A lo largo de más de dos décadas la economía peruana ha experimentado dos fenómenos contradictorios: por un lado, su integración al mundo, la eliminación de controles de precios, tipos de cambio y tasas de interés, la eliminación de los controles al movimiento de capitales, el retiro del Estado de las actividades productivas y el tratamiento igualitario a la inversión nacional y extranjera. Por otro lado, los mecanismos burocráticos del Estado se han vuelto cada vez más invasivos, complejos, opacos y sofocantes.

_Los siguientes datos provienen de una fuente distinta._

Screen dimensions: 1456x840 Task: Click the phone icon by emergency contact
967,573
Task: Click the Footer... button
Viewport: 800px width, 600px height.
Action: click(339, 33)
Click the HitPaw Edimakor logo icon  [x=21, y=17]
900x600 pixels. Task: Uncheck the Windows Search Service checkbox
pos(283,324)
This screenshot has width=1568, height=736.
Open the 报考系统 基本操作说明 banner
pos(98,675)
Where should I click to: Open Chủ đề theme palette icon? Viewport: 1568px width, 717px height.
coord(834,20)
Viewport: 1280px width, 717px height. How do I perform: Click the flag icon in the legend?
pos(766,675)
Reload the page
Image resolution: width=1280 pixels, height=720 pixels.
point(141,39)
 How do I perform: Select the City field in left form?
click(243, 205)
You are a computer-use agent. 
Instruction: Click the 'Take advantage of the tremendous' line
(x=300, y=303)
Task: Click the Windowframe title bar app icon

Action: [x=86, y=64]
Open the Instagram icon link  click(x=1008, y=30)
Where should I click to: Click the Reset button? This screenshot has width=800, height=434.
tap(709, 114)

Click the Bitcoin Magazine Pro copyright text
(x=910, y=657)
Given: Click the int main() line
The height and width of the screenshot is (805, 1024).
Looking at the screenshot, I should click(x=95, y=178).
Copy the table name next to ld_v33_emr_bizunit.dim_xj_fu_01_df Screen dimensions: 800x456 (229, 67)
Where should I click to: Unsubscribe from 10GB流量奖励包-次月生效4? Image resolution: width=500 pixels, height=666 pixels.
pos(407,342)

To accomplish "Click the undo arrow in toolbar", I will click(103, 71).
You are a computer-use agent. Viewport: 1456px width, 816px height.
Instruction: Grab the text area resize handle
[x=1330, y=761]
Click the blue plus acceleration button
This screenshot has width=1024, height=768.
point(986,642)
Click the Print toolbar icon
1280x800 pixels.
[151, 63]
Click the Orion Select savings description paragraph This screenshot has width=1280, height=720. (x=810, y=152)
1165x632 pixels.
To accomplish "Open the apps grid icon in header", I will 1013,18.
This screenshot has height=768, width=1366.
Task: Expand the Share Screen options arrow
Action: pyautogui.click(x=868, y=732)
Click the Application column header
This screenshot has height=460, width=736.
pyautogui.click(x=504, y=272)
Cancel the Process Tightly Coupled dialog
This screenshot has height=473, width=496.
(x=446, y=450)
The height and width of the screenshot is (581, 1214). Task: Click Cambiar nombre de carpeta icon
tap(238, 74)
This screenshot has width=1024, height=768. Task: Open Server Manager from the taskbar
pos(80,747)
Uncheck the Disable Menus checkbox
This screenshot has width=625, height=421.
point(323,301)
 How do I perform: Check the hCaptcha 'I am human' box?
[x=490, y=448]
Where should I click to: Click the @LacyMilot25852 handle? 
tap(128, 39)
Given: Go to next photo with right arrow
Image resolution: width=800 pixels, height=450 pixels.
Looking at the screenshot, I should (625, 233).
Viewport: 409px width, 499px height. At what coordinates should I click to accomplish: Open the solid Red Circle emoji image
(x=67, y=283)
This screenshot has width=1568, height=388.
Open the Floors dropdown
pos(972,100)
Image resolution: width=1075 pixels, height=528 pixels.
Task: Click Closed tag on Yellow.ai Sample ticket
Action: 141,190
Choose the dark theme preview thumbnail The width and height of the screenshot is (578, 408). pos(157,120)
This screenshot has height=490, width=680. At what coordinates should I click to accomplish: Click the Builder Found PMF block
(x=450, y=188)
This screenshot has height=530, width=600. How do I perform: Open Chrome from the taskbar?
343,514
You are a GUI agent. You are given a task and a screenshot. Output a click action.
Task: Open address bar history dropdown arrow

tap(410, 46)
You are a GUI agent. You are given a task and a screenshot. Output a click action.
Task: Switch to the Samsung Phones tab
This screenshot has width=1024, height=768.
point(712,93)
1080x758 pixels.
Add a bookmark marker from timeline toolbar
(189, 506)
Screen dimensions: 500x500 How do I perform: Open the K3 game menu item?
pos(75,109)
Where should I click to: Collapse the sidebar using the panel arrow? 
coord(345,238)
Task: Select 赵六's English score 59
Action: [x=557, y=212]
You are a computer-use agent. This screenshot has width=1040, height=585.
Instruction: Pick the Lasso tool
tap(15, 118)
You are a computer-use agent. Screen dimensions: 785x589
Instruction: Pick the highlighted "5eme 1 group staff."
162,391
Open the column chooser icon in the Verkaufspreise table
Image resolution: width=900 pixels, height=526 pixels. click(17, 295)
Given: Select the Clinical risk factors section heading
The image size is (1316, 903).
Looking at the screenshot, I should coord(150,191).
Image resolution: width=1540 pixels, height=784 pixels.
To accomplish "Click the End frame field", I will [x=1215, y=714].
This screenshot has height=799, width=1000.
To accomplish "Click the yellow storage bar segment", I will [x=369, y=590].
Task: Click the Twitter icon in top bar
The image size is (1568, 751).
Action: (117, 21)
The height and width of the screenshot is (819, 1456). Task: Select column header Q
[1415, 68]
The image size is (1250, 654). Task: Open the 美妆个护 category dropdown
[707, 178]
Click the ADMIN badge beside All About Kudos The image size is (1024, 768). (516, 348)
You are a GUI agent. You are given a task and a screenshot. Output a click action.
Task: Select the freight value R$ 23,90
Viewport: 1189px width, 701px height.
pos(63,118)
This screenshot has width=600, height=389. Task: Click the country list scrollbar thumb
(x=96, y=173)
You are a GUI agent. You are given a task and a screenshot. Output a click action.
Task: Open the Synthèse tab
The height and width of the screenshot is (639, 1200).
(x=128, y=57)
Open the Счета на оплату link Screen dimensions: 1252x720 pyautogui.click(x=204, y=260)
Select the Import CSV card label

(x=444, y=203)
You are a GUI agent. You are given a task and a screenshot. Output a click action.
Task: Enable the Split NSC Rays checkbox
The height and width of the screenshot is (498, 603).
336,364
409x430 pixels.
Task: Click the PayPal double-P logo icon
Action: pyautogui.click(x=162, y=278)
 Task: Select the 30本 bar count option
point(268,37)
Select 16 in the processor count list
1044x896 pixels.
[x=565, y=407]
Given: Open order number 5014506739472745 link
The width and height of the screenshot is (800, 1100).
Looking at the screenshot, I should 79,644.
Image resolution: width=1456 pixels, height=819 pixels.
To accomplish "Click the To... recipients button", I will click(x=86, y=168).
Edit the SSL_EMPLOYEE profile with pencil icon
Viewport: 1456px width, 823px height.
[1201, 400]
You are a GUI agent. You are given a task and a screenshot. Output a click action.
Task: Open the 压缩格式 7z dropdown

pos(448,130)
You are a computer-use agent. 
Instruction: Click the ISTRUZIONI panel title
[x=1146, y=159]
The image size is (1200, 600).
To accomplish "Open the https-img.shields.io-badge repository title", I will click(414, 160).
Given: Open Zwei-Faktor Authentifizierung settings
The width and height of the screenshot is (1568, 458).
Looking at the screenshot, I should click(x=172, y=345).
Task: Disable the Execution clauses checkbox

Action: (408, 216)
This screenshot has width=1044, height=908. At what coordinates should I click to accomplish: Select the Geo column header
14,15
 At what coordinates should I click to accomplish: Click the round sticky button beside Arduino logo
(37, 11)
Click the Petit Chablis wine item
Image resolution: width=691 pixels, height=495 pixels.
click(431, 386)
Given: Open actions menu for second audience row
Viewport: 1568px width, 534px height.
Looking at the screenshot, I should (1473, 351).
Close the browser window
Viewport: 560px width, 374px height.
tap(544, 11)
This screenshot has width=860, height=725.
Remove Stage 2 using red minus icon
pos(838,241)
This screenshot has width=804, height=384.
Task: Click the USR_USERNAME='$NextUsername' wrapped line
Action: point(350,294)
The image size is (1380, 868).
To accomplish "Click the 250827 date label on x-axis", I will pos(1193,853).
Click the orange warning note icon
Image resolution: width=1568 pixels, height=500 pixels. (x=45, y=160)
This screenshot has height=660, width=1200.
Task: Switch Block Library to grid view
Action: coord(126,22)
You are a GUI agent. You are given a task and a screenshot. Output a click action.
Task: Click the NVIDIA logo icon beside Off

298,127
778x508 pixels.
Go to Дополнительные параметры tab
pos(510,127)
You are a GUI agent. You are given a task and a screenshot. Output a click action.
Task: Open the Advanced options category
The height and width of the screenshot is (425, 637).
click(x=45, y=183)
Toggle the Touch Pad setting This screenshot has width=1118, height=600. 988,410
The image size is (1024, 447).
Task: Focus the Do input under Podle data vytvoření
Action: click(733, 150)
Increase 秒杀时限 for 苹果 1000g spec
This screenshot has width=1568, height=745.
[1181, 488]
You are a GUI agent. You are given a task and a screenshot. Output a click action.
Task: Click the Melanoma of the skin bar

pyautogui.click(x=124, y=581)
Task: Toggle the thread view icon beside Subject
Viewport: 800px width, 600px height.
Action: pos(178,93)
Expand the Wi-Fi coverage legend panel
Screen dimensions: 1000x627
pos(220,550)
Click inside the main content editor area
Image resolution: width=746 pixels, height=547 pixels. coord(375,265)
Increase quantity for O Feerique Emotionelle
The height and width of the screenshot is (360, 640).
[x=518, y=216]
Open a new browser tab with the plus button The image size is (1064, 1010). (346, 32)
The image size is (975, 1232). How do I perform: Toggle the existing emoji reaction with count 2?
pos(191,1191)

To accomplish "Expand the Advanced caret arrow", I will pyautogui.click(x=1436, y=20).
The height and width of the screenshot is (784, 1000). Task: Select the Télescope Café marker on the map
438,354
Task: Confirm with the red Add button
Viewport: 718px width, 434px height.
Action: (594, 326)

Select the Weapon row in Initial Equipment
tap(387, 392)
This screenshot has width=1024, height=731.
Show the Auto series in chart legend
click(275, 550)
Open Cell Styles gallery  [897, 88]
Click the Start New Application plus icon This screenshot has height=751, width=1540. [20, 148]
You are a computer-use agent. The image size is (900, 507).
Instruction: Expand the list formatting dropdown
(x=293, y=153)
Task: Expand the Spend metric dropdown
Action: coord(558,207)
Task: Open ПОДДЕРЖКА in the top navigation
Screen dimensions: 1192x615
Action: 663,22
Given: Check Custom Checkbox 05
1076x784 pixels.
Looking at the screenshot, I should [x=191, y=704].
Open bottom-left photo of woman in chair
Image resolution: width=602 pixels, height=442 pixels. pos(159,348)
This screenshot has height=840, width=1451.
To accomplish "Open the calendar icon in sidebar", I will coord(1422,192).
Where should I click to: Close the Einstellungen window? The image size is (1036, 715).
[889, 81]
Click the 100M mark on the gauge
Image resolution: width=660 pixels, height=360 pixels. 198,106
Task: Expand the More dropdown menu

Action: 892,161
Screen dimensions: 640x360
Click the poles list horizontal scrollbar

La burocracia se ha reagrupado detrás de una maraña de controles, permisos y reglamentos que han hecho que la relación entre el Estado y el ciudadano se vuelva cada vez más tortuosa y abusiva. La reacción natural de una parte enorme de empresarios y trabajadores independientes ha sido simplemente la de ignorar al Estado: optar por la informalidad. Así, dándole la espalda al Estado, la informalidad ha permitido en buena medida que el país crezca, se cree empleo y se mejore el nivel de vida de millones de peruanos. El aporte de la informalidad, sin embargo, parece haber llegado a su límite y se ha convertido ahora en un freno para que el país alcance un nivel superior de desarrollo.
Son las empresas y trabajadores independientes formales quienes arrastran el lastre de tener que relacionarse con un Estado donde la suspicacia y la desconfianza es la regla general. Un Estado donde el funcionario diligente es castigado y el diletante, el indolente y el corrupto permanecen indemnes.
Hoy nuestra agobiante burocracia privilegia el procedimiento sobre el resultado y la eficacia; pone al trámite por encima del servicio al ciudadano a quien ha despojado de su naturaleza de tal para convertirlo en “el administrado”. Sí, en toda la frondosa normativa administrativa del Estado se nos define a nosotros, los ciudadanos, como “ los administrados”.
El avance de la irracionalidad burocrática ha tomado dimensiones apoteósicas a partir del comienzo del presente siglo. La Ley del Procedimiento Administrativo General (Ley 27444), promulgada en el 2001 durante el gobierno de transición, con sus 80 páginas y 244 artículos, ha servido de base en muchos casos a las entidades del Estado para crear procedimientos engorrosos y opacos, los cuales se esconden en una sopa de letras constituida por decenas de acrónimos (ROF, CAP, MOF, Mapro, TUO, TUA, TUPA, etc.) con contenidos heterogéneos en cada una de las miles de entidades del Estado, desde los ministerios hasta la más pequeña municipalidad distrital.
Estos acrónimos designan a los reglamentos, textos de procedimientos administrativos, manuales de procedimientos administrativos y demás instrumentos de trámite y procedimiento con los que la burocracia pretende relacionarse con los ciudadanos. Cada municipio, cada regulador, cada organismo fiscalizador tiene, por ejemplo, un TUPA (texto único de procedimientos administrativos) distinto en cada una de las entidades del mismo género, lo que constituye un conjunto que pareciera diseñado para matar el espíritu empresarial. Nada costaría al Estado crear un sistema informático similar al que maneja el presupuesto de la república (SIAF) para homogeneizar procedimientos y eliminar trámites inútiles. El elemental principio de gestión, cual es la economía procesal, parece ser no solo ignorado sino por el contrario, se crean trámites inútiles por el incentivo perverso de efectuar un cobro. El ciudadano termina, además, recorriendo innumerables oficinas públicas que deberían estar interconectadas. Ante esto el Estado cree solucionar el problema creando “ventanillas únicas”, las cuales se convierten en simples embudos que ayudan poco o nada.
En cada interacción con el Estado los ciudadanos y las empresas están sujetos a una “hoja de ruta” en que su trámite pasa por las manos de numerosos individuos dentro de la entidad, cada uno con un de facto poder de veto para oponerse, de tal manera que la cabeza de la entidad no se atreva a ejercer un mínimo de discrecionalidad para resolver a favor del solicitante. ¿Qué impide al Estado aplicar el principio legal de presunción de veracidad por parte de un solicitante? El Estado podría simplemente clasificar las actividades económicas según el riesgo que introducen (salud, ambiental, seguridad, etc.) y aceptar una declaración jurada en casos de bajo riesgo como requisito único que después pueda ser aleatoriamente verificado.
En fin, hay mucho que se puede hacer si existe voluntad y, sobre todo, liderazgo. De otro modo, seguiremos viendo a la burocracia a través de los ojos de Honoré de Balzac como “aquel mecanismo gigante manejado por pigmeos”.